Here we go again, with me promising to blog about something later.
This time it’s an attempt to explain how SQL Server chooses which statistics to update.
It’s not glamorous, and it may even make you angry, but you know.
They can’t all be posts about…
*stares into the camera*
*tears up notes*
*stares off camera until someone cuts to commercials*
And We’re Back
Let’s start with the query we’re going to use to examine our statistics.
SELECT t.name, s.name, s.stats_id, sp.last_updated, sp.rows, sp.rows_sampled, sp.modification_counter FROM sys.stats AS s JOIN sys.tables AS t ON s.object_id = t.object_id CROSS APPLY sys.dm_db_stats_properties(s.object_id, s.stats_id) AS sp WHERE t.name = 'UserStats';
Right now, the results aren’t too interesting, because we only have a statistics object attached to the Primary Key.
We’re not gonna touch that column. We’re gonna use another column.
This query will get system generated statistics created on the AccountId column.
SELECT COUNT(*) FROM dbo.UserStats AS u WHERE u.AccountId > 1000 AND u.AccountId < 9999 OPTION(RECOMPILE);
By itself, this isn’t very interesting. Let’s create an index, too.

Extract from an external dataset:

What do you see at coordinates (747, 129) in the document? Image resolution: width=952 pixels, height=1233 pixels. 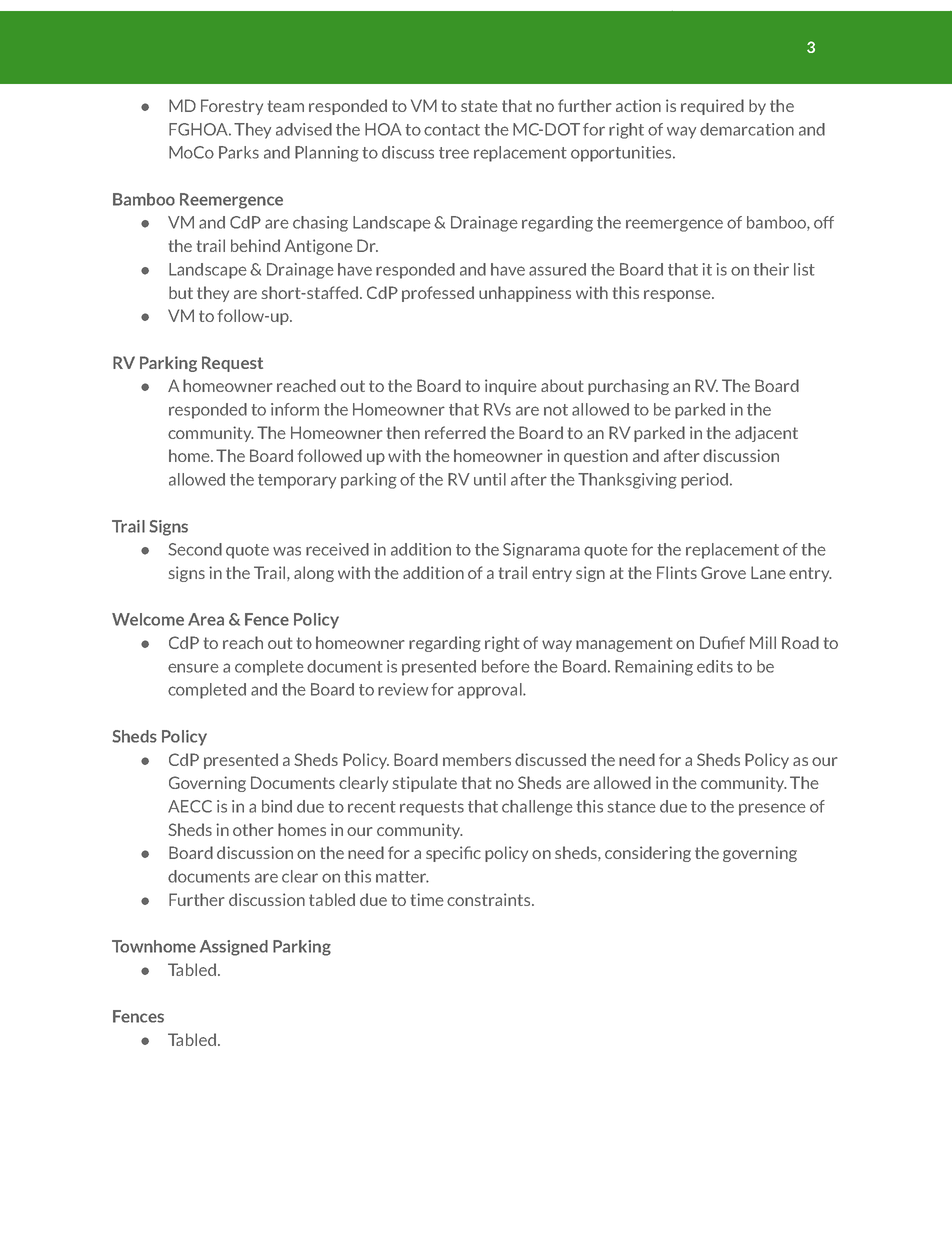 I see `demarcation` at bounding box center [747, 129].
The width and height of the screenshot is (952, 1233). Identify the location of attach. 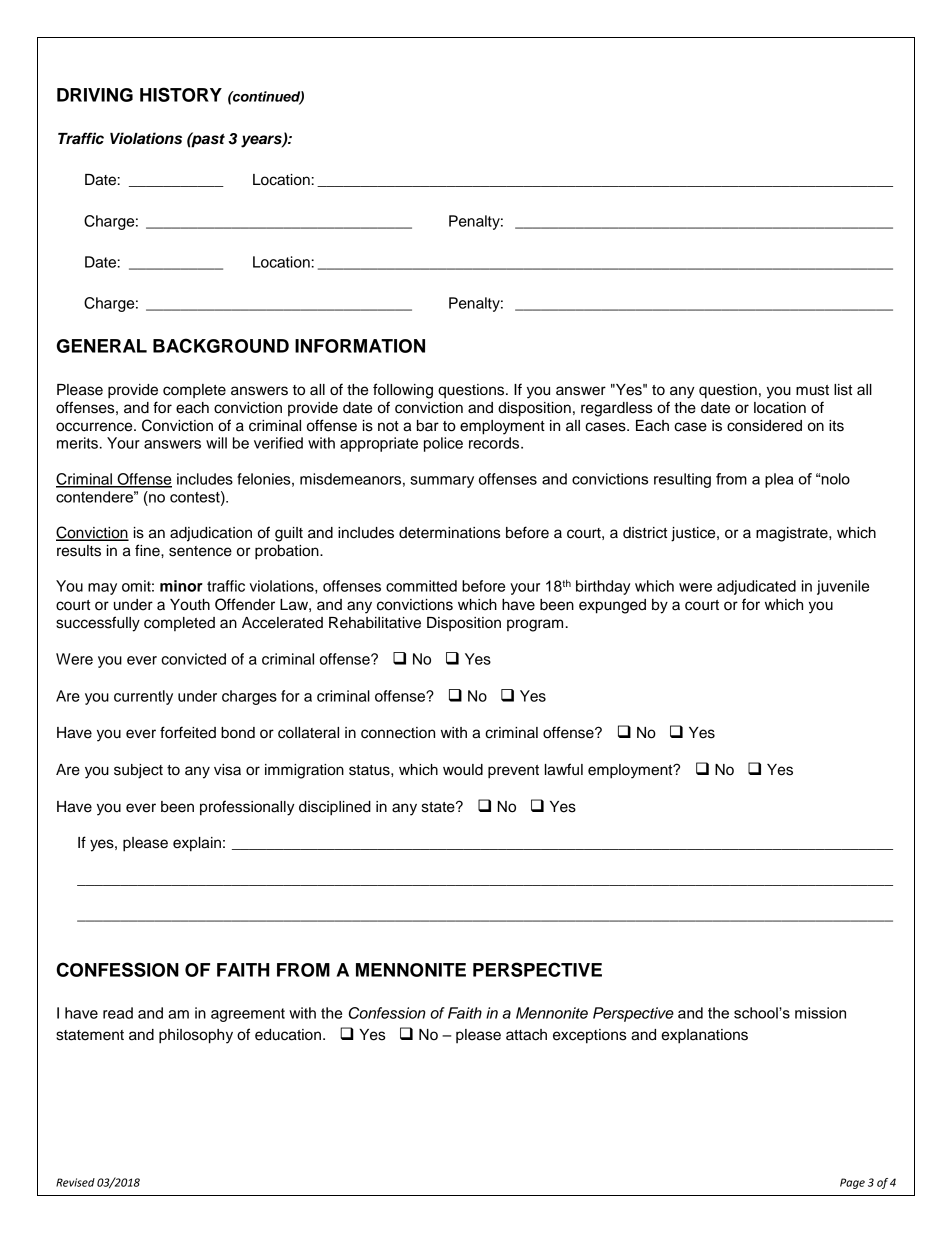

CREATE INDEX ix_AccountId ON dbo.UserStats ( AccountId );
The index created statistics, too. With the equivalent of a full scan! See that rows_sampled column?
I mean, why not, if you’re already scanning the whole table to get the data you need for the index, right?
I’m gonna use a couple updates to flip values around.
UPDATE u SET u.AccountId = u.UpVotes + u.DownVotes FROM dbo.UserStats AS u WHERE 1 = 1; UPDATE u SET u.AccountId = u.UpVotes - u.DownVotes FROM dbo.UserStats AS u WHERE 1 = 1;
Don’t ask me why I swallowed a fly.
But the WHERE 1 = 1 is enough to get SQL Prompt to not warn me about running an update with no where clause.
Both stats objects have been modified the same number of times.
Let’s run our COUNT query and see what happens!
We can see that only the stats for the index were updated (and with the default sampling rate, not a full scan).
Now let’s create another stats object with FULLSCAN.
CREATE STATISTICS s_AccountId ON dbo.UserStats ( AccountId ) WITH FULLSCAN;
We’ll also go ahead and run an update again.
And then our COUNT query…
SQL Server took two perfectly good fully sampled statistics and reduced them to the default sampling.
This doesn’t hurt our query, but it certainly is annoying to see.
That’s why newer versions of SQL Server allow you to persist the sampling rate.
Latest and Greatest
A lot of the stuff people call “rocket science” about statistics options, like auto create and auto update stats, are there for a reason.
When you let SQL Server make choices, they’re not always the best ones.
Tracking this stuff down and understanding when and if it’s a problem is hard work, though. Don’t flip those switches lightly, my friends.
Thanks for reading!